Glasgow North West MP Carol Monaghan reacted angrily to remarks by Valencia's Cardinal Antonio Cañizares Llovera after he said: “The independence movement has aroused a hatred which didn’t exist, whereas the church will always work for unity, coexistence and harmony.”
The leading churchman said it was “morally unacceptable” for nations to claim independence by their own will and against Catholic teaching ahead of regional elections in Catalonia on December 21.
The poll has been instigated following the dissolution of the Catalan Parliament following the unofficial independence poll that was in favour of the region being independent from Spain.
But Ms Monaghan, a Catholic and the MP for Glasgow North West, said that the cardinal showed a “deliberate ignorance of the drivers behind independence movements”.
She said in the Scottish Catholic Observer that as someone of Faith, it was “ludicrous” to suggest she was violating the Church through her belief that Scotland should be independent nation.
She added: "It appears the Spanish establishment have a new champion in Cardinal Cañizares.
“I wonder what the cardinal thinks about other nations that have gained their independence.
“He cannot surely believe that the USA or indeed Ireland should have remained under London rule?
“The cardinal’s comments display a deliberate ignorance of the drivers behind independence movements.”
“In Scotland these drivers include the desire for a more socially-just society, a society where refugees are welcome and nuclear weapons are not.

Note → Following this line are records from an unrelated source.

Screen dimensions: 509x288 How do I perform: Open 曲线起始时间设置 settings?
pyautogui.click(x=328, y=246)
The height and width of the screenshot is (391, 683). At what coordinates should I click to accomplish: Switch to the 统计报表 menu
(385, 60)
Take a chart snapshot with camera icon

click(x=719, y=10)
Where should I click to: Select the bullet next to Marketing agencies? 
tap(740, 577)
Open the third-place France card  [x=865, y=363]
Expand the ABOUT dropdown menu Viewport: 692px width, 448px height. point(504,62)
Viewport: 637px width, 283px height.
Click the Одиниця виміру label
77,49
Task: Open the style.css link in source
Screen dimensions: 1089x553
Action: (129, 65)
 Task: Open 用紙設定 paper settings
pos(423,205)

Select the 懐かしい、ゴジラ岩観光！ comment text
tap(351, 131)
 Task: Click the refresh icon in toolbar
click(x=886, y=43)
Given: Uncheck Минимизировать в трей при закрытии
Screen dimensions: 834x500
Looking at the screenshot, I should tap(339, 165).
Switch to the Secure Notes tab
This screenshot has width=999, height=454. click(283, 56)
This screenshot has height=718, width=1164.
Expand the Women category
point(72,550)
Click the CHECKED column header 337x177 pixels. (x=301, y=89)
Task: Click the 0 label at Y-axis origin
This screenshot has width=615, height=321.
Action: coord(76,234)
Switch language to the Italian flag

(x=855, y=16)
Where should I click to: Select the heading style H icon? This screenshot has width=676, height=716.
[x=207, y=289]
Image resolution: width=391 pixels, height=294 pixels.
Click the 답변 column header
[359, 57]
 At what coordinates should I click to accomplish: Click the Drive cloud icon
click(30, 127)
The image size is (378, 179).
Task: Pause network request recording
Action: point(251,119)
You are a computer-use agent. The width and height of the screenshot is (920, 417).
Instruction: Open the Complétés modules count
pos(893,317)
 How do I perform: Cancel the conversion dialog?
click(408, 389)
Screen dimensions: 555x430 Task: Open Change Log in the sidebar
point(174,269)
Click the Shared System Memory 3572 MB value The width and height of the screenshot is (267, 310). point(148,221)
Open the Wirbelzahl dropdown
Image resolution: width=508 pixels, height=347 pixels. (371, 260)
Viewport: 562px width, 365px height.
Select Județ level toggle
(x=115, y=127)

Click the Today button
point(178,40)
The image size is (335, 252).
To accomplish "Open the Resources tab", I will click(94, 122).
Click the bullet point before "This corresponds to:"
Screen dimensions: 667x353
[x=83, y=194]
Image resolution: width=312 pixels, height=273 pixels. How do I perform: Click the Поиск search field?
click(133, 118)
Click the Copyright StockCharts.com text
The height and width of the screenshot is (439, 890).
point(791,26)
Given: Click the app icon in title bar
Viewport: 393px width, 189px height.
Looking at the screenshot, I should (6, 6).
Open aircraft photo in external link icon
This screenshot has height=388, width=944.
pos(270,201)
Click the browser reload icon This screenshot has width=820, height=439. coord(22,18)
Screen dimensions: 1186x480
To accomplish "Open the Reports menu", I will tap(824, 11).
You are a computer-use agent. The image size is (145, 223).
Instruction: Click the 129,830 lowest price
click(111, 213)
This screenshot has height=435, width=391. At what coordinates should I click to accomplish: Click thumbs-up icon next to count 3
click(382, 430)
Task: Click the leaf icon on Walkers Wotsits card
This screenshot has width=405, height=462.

She went on: “As someone whose Faith has always informed my politics, it is ludicrous to suggest that I am violating Church teaching by asserting my belief that Scotland should be independent of the London-centric decision making in Westminster."
She described watching news of the "brutality" of the Spanish police sent into Catalonia on the day of the illegal independence referendum in October and said the Madrid Government had shown "intransigence."
Ms Monaghan argued that in this context his "suggestion that the independence movement had aroused hatred, is deeply irresponsible.”
In a commentary for the Madrid-based daily newspaper, La Razon, Cardinal Cañizares said: “In democratically constituted nations, there can be no moral legitimacy for unilateral secession.
“When certain nations are linked by historical, cultural and political ties to other nations within the same state, it cannot be said that these nations necessarily enjoy a right to political sovereignty.
“Nations, considered in isolation, do not enjoy an absolute right to decide.”
He said the Catholic Church recognised the right of people to change the political order, but said that it was “morally unacceptable” for nations to “claim independence unilaterally by their own will”.
He said nationalist demands could only be justified “with reference to the common good of the entire affected population”.
“When the will to independence becomes an absolute principle of political action and is imposed at all costs and by any means, it is comparable to an idolatry that gravely undermines the moral order,” he said.
In a separate interview with La Razon, Cardinal Cañizares said that he hoped the church would clarify the “non-legitimacy of secessionism in democratic countries” to discourage nationalism in other European regions such as Scotland, Corsica and Bavaria.